**Exercise instructions:** Look through the data below and work out how many lines contain the string "sidebar". Give the number alone.

※ ※ ※

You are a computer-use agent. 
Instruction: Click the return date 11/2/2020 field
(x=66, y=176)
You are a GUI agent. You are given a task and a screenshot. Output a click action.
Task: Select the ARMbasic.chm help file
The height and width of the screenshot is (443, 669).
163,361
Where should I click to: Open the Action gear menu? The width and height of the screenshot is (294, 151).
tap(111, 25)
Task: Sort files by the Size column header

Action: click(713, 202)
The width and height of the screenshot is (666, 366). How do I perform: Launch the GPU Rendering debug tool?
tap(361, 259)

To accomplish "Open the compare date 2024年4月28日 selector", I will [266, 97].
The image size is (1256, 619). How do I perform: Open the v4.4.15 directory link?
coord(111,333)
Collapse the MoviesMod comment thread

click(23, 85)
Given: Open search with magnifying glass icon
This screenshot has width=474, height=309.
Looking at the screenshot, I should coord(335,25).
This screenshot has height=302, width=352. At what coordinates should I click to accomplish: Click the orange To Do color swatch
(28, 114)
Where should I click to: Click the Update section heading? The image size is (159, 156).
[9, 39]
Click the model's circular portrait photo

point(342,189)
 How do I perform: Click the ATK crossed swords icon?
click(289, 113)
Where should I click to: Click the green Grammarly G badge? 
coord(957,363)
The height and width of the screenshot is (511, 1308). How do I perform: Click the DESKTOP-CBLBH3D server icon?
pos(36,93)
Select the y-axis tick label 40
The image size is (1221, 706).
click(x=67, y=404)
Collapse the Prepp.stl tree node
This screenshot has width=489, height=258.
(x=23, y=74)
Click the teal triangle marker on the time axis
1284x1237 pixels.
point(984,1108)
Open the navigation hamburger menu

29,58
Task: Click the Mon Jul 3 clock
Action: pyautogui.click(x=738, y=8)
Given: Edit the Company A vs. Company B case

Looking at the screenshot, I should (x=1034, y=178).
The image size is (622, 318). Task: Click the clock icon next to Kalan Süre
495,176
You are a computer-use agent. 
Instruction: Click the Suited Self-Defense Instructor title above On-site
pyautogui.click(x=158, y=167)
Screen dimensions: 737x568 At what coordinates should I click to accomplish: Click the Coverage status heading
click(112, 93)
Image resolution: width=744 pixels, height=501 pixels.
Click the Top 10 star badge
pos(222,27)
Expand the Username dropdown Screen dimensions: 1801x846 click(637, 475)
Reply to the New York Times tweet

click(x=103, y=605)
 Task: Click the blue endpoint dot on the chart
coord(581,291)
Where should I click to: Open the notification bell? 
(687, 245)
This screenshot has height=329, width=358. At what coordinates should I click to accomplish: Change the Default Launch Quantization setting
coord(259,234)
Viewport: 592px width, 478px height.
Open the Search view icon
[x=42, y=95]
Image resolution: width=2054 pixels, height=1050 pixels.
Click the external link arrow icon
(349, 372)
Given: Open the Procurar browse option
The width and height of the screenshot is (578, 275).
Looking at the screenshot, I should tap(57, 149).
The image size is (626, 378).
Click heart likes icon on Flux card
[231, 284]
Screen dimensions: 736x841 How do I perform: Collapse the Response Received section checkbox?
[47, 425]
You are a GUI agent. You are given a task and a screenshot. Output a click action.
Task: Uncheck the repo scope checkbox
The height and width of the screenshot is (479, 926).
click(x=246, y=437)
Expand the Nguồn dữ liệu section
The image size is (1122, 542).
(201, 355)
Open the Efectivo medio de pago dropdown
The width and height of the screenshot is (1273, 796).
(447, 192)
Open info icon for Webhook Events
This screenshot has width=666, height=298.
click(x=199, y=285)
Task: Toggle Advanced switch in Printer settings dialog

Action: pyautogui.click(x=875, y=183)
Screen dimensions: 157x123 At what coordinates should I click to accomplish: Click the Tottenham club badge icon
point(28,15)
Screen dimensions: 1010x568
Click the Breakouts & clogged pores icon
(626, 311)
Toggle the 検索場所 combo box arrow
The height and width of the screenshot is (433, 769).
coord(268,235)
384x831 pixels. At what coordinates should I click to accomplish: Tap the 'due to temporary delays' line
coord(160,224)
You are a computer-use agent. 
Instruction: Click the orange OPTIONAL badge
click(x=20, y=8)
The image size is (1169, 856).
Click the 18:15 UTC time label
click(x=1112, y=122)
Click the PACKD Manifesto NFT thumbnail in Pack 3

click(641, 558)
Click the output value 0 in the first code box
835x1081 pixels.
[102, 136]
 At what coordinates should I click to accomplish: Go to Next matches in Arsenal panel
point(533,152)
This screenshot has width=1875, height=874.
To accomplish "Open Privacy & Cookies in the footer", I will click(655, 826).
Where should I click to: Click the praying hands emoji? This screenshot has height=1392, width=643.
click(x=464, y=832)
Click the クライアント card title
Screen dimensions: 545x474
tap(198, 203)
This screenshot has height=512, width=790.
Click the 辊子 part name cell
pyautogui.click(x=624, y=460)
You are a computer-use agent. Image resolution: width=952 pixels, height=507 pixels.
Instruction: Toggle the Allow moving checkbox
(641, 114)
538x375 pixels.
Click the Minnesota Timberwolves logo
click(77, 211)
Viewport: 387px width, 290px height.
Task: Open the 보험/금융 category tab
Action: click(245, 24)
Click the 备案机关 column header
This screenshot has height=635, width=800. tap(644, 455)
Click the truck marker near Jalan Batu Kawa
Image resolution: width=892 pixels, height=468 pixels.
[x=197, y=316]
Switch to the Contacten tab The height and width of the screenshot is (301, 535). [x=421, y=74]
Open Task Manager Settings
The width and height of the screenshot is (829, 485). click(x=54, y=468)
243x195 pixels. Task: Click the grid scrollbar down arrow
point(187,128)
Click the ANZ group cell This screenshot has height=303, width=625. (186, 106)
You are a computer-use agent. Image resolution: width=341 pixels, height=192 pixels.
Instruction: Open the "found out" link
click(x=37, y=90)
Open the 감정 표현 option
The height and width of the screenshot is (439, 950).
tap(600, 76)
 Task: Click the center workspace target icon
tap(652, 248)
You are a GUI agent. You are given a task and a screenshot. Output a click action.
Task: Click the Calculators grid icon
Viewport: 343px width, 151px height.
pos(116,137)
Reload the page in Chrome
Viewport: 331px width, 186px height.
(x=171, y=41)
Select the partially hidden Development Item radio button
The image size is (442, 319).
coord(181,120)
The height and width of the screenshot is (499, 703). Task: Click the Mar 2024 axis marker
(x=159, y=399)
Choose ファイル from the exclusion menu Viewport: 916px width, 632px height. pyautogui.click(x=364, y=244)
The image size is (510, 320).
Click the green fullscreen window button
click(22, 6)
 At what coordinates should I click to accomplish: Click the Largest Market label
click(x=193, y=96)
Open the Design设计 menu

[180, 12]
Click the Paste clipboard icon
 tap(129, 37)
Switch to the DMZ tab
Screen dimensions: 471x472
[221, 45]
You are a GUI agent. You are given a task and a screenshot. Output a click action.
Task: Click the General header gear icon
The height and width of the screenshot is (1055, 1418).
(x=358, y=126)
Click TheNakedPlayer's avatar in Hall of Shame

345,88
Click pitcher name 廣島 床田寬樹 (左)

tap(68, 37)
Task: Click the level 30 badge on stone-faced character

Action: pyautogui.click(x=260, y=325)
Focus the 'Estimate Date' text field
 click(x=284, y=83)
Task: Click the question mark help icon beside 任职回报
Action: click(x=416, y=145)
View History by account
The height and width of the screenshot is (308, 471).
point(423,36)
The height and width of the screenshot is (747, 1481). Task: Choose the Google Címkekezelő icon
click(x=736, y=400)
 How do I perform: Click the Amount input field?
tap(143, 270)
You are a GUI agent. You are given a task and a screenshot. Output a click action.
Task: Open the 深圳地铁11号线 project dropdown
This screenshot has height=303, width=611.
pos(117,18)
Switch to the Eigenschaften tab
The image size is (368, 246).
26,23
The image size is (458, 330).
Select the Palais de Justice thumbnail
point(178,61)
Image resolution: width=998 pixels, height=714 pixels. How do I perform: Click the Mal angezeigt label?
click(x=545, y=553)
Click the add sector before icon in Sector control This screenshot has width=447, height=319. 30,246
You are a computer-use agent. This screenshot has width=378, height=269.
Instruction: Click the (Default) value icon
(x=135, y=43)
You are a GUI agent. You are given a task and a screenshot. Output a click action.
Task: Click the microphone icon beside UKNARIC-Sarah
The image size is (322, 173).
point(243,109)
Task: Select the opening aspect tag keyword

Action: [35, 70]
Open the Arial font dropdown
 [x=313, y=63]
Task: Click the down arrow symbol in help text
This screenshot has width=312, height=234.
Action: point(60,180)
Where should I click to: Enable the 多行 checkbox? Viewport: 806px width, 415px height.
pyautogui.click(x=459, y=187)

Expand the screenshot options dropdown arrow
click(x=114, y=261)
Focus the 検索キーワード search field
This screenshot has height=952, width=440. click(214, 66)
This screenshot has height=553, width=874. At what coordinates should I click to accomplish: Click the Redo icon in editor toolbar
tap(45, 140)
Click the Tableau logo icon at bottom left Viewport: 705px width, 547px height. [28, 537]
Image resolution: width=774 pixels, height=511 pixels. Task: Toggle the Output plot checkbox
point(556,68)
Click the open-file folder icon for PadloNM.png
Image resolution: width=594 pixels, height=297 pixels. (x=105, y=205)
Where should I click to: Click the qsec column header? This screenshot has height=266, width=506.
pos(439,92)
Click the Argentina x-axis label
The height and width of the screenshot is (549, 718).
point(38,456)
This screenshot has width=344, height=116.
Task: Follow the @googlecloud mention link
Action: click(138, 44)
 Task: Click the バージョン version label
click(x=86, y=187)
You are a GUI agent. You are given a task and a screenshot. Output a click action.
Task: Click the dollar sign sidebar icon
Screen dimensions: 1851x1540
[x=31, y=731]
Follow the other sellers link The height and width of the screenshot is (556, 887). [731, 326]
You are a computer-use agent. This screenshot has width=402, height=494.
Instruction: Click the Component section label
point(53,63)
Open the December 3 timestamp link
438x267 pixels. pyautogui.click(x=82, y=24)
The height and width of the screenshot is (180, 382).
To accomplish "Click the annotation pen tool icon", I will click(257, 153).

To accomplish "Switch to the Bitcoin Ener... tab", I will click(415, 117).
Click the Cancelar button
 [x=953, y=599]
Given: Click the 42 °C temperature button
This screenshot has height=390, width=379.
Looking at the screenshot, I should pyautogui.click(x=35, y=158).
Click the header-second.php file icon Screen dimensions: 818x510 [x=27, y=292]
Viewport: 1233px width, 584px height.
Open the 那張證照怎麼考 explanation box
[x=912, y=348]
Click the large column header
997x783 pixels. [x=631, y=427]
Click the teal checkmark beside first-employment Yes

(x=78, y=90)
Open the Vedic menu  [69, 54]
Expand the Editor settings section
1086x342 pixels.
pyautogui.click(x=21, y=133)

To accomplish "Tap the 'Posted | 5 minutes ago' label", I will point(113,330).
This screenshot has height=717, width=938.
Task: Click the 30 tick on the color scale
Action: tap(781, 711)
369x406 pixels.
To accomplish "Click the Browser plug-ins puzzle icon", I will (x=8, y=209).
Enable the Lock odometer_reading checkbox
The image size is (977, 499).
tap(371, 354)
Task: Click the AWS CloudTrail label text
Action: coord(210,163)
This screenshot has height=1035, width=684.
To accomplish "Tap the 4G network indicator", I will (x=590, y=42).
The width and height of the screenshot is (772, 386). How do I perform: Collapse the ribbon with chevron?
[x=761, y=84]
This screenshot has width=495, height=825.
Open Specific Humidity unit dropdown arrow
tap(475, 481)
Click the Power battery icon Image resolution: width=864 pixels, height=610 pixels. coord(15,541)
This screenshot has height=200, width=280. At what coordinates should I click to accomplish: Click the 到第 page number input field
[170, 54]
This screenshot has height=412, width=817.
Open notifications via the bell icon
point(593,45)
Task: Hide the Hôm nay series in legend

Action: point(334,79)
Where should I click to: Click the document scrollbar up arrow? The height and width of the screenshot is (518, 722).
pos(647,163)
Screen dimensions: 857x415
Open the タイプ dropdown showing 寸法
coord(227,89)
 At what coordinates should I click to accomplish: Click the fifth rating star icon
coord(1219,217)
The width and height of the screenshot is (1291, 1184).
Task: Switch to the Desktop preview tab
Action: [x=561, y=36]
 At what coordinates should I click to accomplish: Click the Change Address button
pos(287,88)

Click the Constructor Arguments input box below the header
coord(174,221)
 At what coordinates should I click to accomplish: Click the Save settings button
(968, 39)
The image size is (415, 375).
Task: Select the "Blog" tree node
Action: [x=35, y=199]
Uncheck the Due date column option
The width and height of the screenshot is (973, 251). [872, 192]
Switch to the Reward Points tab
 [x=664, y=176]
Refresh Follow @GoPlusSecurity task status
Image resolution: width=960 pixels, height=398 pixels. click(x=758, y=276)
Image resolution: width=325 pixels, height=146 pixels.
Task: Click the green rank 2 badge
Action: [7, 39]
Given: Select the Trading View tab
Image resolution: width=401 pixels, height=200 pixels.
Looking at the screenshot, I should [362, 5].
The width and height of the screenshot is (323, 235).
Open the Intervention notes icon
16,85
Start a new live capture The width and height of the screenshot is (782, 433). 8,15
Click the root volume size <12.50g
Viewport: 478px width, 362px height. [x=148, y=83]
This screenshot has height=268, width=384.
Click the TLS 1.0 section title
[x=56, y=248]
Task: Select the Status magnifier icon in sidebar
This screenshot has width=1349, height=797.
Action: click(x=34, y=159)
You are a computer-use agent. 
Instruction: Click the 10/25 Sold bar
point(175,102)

※ ※ ※

**Exercise output:** 2